Inductive Mutual Information Estimation: A Convex Maximum-Entropy Copula
Approach
- URL: http://arxiv.org/abs/2102.13182v1
- Date: Thu, 25 Feb 2021 21:21:40 GMT
- Title: Inductive Mutual Information Estimation: A Convex Maximum-Entropy Copula
Approach
- Authors: Yves-Laurent Kom Samo
- Abstract summary: We propose a novel estimator of the mutual information between two ordinal vectors $x$ and $y$.
We prove that, so long as the constraint is feasible, this problem admits a unique solution, it is in the exponential family, and it can be learned by solving a convex optimization problem.

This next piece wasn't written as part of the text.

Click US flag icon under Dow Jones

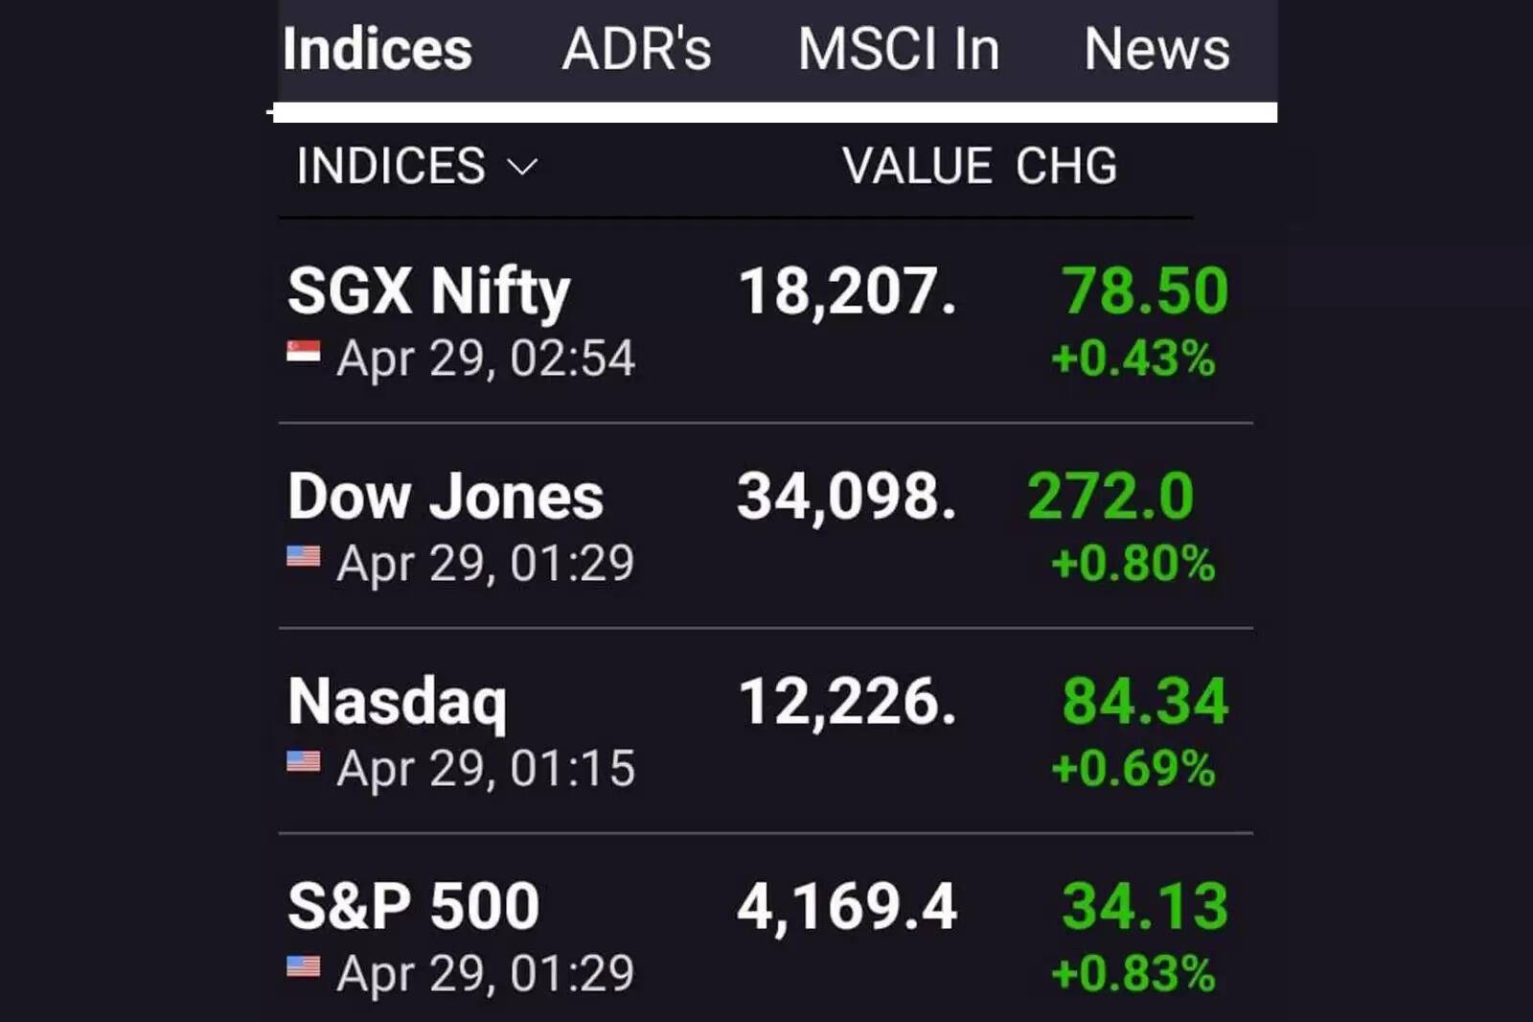(x=304, y=556)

We show that our approach may be used to mitigate mode collapse in GANs by maximizing the entropy of the copula of fake samples.

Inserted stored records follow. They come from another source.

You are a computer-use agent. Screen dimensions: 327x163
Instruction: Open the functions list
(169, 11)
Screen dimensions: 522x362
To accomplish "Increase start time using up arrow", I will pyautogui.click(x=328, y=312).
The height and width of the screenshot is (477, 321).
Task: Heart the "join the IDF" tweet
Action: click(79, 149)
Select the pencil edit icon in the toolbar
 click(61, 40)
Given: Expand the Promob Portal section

- Score: 0.5330240017302619
- License: http://creativecommons.org/licenses/by-sa/4.0/
- Abstract: We propose a novel estimator of the mutual information between two ordinal
vectors $x$ and $y$. Our approach is inductive (as opposed to deductive) in
that it depends on the data generating distribution solely through some
nonparametric properties revealing associations in the data, and does not
require having enough data to fully characterize the true joint distributions
$P_{x, y}$. Specifically, our approach consists of (i) noting that $I\left(y;
x\right) = I\left(u_y; u_x\right)$ where $u_y$ and $u_x$ are the
\emph{copula-uniform dual representations} of $y$ and $x$ (i.e. their images
under the probability integral transform), and (ii) estimating the copula
entropies $h\left(u_y\right)$, $h\left(u_x\right)$ and $h\left(u_y, u_x\right)$
by solving a maximum-entropy problem over the space of copula densities under a
constraint of the type $\alpha_m = E\left[\phi_m(u_y, u_x)\right]$. We prove
that, so long as the constraint is feasible, this problem admits a unique
solution, it is in the exponential family, and it can be learned by solving a
convex optimization problem. The resulting estimator, which we denote MIND, is
marginal-invariant, always non-negative, unbounded for any sample size $n$,
consistent, has MSE rate $O(1/n)$, and is more data-efficient than competing
approaches. Beyond mutual information estimation, we illustrate that our
approach may be used to mitigate mode collapse in GANs by maximizing the
entropy of the copula of fake samples, a model we refer to as Copula Entropy
Regularized GAN (CER-GAN).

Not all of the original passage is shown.